Texto para leitura:
Não, meu amigo. Quando me desvencilhei do
corpo físico, há quase vinte anos, o título de “espírita” não me classificava
as convicções.
Como acontece a muita gente boa, acreditava
mais no que via com os meus olhos e tateava com as minhas mãos. Lia o Evangelho
de Jesus e compulsava as impressões de vários experimentadores da sobrevivência
; entretanto, sem objetivos sérios de estudo e sim na extravagância das gralhas
da inteligência que vão à lavoura do espírito, gritando inutilmente e bicando
aqui e ali para perturbar o crescimento das plantas e prejudicar-lhes a
produção.
Era um homem demasiadamente ocupado com a
Terra para devotar-me às revelações do Céu.
Meus pensamentos jaziam tão vigorosamente
encarnados nas preocupações mundanas, que nem a força hercúlea da enfermidade
conseguia deslocar-me para as visões íntimas da vida superior.
Ilhado na fortaleza de minha pretensa
superioridade intelectual, ria ou chorava nas letras, acreditando, porém, que a
fé seria apanágio das criaturas ignorantes e simples, indigna dos cérebros
mergulhados em maiores cogitações.
Situava-me entre a dúvida e a ironia, quando
a morte, na condição de meirinho da Justiça
Divina, me intimou a comparecer no tribunal
da realidade, mais cedo que eu supunha, e somente então comecei a interessar-me
pelo gigantesco esforço dos homens de boa
vontade que, nos mais diversos climas do
Planeta, se dedicam hoje à solução dos enigmas inquietantes do destino e do
ser.
O túmulo não é apenas a porta de cinza.
Morrer não é terminar.

Problemas e tarefas:
A: Liste todas as partes do corpo humano mencionadas no texto sobre a morte e a fé.
B: Retome o texto sobre a morte e a fé e continue-o a partir da última frase apresentada.
A listagem não é necessária aqui.

Linhas de dados:
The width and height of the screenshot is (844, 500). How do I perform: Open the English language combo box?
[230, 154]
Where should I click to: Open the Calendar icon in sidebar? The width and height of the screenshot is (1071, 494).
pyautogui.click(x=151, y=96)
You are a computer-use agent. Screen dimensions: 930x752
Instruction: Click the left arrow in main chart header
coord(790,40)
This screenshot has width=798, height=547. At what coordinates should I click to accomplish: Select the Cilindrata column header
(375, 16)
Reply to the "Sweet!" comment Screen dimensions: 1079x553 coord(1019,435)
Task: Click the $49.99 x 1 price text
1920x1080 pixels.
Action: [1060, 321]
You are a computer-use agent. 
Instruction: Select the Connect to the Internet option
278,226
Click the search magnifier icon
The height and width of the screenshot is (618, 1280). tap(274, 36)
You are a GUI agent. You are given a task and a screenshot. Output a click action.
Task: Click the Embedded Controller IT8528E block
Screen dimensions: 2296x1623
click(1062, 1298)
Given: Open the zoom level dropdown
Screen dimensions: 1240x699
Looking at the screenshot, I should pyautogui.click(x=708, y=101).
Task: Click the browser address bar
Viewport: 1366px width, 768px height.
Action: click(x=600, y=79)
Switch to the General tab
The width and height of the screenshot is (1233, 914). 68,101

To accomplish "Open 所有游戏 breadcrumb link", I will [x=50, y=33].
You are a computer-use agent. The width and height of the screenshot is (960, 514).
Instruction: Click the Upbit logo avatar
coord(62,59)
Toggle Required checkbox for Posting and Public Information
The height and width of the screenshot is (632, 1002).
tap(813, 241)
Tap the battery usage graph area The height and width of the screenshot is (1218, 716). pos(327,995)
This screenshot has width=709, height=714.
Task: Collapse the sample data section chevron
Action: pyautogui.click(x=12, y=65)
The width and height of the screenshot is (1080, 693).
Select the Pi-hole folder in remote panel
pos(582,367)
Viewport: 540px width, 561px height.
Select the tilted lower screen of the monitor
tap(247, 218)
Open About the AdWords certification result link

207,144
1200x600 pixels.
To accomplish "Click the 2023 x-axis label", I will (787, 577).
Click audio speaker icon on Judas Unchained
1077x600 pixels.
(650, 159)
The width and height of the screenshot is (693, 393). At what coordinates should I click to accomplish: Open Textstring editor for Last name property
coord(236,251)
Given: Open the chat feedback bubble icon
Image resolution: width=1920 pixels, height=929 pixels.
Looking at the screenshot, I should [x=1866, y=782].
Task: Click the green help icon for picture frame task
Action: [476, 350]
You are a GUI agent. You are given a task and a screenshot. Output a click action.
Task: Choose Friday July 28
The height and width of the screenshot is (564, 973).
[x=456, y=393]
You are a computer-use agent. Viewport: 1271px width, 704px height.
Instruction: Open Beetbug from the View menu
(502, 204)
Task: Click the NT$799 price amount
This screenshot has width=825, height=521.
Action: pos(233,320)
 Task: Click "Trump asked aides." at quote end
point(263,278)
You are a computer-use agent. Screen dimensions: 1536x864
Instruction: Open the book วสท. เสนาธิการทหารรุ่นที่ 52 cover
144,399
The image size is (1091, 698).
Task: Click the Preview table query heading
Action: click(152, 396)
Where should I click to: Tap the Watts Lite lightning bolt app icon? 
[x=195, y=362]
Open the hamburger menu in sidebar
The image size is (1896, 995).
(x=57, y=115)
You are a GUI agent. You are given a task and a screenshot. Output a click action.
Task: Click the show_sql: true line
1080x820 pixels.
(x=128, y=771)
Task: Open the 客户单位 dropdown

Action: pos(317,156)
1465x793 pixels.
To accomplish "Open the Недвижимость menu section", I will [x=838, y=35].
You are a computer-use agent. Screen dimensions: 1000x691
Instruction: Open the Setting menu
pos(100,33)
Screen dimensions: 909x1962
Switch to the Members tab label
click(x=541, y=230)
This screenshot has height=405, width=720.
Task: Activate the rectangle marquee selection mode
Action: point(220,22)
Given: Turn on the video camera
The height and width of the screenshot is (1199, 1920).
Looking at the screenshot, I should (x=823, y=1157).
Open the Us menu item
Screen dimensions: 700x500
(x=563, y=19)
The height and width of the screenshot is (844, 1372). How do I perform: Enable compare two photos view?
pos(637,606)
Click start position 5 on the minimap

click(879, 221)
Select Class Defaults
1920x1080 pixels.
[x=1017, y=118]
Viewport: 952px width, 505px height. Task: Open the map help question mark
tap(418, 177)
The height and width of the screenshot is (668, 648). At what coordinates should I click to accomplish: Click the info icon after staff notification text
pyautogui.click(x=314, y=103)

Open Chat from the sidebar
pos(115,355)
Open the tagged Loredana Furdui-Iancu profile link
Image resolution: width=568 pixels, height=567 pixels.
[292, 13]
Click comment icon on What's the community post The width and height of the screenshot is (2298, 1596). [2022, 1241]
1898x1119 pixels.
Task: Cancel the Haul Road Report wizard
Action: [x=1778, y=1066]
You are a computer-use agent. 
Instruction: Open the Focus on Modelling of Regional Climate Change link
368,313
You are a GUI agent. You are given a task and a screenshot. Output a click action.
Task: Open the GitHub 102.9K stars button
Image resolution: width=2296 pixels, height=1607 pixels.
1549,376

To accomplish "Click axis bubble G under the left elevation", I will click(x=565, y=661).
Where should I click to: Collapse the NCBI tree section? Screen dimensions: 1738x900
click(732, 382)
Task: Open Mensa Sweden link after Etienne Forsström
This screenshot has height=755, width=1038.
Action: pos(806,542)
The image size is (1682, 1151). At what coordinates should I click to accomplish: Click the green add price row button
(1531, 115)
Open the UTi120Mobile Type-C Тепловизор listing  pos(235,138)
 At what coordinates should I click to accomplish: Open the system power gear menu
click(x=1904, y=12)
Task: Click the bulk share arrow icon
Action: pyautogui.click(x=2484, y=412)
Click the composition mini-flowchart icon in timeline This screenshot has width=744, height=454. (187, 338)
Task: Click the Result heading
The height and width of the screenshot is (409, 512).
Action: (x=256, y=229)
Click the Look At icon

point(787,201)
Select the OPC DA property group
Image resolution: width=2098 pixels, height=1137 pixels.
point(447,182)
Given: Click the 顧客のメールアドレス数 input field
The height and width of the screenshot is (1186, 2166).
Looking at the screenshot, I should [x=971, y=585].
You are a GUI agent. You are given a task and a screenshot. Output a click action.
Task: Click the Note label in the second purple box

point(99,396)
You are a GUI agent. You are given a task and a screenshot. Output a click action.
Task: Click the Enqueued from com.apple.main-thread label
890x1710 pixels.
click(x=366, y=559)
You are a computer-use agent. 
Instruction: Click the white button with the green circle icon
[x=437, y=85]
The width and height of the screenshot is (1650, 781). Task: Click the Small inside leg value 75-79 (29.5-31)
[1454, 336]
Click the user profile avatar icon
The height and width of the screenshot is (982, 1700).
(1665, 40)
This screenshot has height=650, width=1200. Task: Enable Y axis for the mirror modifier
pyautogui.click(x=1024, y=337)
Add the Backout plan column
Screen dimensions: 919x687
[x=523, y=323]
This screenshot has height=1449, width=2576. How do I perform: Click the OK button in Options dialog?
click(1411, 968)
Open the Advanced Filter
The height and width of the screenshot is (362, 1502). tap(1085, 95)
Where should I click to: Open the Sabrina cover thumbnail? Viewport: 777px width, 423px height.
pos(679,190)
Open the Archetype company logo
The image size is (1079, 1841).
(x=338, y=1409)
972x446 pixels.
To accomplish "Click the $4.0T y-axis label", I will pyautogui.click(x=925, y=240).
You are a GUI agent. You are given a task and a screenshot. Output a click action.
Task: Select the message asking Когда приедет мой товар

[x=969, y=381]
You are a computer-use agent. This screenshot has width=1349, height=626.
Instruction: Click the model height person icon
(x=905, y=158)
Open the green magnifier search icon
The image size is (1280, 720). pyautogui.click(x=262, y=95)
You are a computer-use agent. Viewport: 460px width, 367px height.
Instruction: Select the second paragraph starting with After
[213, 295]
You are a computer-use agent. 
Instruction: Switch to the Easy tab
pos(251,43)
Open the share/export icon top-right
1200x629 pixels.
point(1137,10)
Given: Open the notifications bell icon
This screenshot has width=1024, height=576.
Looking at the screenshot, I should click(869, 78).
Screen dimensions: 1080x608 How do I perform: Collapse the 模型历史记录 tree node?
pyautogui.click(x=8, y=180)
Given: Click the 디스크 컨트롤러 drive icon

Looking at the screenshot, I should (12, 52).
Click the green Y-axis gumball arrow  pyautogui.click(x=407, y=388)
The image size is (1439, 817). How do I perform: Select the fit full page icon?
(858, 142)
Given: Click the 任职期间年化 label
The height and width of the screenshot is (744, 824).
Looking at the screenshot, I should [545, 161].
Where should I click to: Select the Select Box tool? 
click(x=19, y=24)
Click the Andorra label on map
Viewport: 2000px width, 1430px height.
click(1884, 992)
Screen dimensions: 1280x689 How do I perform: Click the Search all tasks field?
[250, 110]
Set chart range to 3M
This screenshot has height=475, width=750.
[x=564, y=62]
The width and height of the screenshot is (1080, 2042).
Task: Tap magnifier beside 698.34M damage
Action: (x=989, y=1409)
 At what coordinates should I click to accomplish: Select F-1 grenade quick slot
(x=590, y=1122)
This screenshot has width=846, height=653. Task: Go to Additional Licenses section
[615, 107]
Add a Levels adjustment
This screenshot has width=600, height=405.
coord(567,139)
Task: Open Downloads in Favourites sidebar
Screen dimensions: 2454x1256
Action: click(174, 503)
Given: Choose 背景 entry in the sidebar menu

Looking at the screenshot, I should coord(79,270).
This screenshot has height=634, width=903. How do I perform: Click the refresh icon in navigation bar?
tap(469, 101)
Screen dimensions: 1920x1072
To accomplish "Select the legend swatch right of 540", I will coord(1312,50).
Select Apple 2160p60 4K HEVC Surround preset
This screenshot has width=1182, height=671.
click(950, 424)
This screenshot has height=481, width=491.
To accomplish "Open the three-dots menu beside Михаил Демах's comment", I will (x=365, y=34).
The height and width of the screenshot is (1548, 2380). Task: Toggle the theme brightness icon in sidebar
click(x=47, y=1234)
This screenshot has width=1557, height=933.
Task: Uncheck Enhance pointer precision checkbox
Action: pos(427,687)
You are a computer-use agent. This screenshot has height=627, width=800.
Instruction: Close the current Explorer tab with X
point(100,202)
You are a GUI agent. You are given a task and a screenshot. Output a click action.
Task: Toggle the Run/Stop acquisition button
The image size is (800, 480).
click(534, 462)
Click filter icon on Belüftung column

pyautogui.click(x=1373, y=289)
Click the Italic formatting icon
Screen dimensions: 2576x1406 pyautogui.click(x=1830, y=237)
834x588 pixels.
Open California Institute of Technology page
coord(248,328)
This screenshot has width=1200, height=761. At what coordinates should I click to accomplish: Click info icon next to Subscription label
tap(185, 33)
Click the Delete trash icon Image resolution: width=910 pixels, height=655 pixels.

Resultados finais:
A: corpo físico, olhos, mãos, cérebros

B:
E, banhado ao clarão da verdade, por mercê de
Deus, incorporei-me à imensa caravana dos que despertam e trabalham na
recuperação de si mesmos.
Não estranhe, pois, se continuo em minha
faina de escritor humilde, tentando nortear as minhas faculdades no rumo do
bem.
É o que posso fazer, porquanto não disponho
de especialização adequada para outro mister.
Você pergunta porque me consagro
presentemente ao Espiritismo com Jesus, quando fui intérprete da literatura
fescenina, lançando vários livros picantes, e político apaixonado na corrente
partidária a que me filiei, como defensor dos interesses de minha terra.
Creia que, realmente, errei muito.
Nem sempre consegui equilibrar-me na corda
bamba das convenções terrestres e, muita vez, cai escandalosamente em pleno
espetáculo, à frente daqueles que me aplaudiam ou me apupavam.
Entretanto, a morte constrangeu-me ao
reajustamento íntimo.
Acordei para um dia novo e procuro
comunicar-me com os que ainda se encontram nas sombras da noite.
Admito que poderia fazer coisa pior.
Se me deixasse vencer pela tentação,
efetivamente integraria a vasta fileira dos Espíritos obstinados na
perversidade que lhes é própria, cavalgando os ombros de meus desafetos.
Algo, porém, amadureceu dentro de mim.
Aquilo que me trazia prazer causa-me agora
repugnância.
A experiência mostrou-me a parte inútil de
minha vida e, por acréscimo de bondade do Senhor, voltei ao campo de minha
própria sementeira, não mais para deslustrar o serviço da Natureza, mas para
colaborar com o bem, a favor de mim mesmo.
É por essa razão que ainda estou
escrevendo...
Convença-se, contudo, de que não possuo mais
no vaso do coração a tinta escura do sarcasmo e esteja certo de que me sinto
excessivamente distante de qualquer milagre de sublimação.
Sou apenas um homem... desencarnado, com o
sadio propósito de regenerar-me.
Depreenderá você, portanto, desta confissão,
que em hipótese alguma poderia inculcar-me por guia espiritual dos meus
semelhantes.
A sepultura não converte a carne que ela
engole, voraz, em manto de santidade.
Somos depois da morte o que fomos, e muita
gente, que anda ai mascarada, aqui encontra recursos para ser mais cruel.
Quanto a mim, vendo graças a Deus, por
achar-me na condição de pecador arrependido, esmurrando o próprio peito e
clamando – "mea culpa, mea culpa..."
Nosso orientador real é o Cristo, Nosso
Senhor.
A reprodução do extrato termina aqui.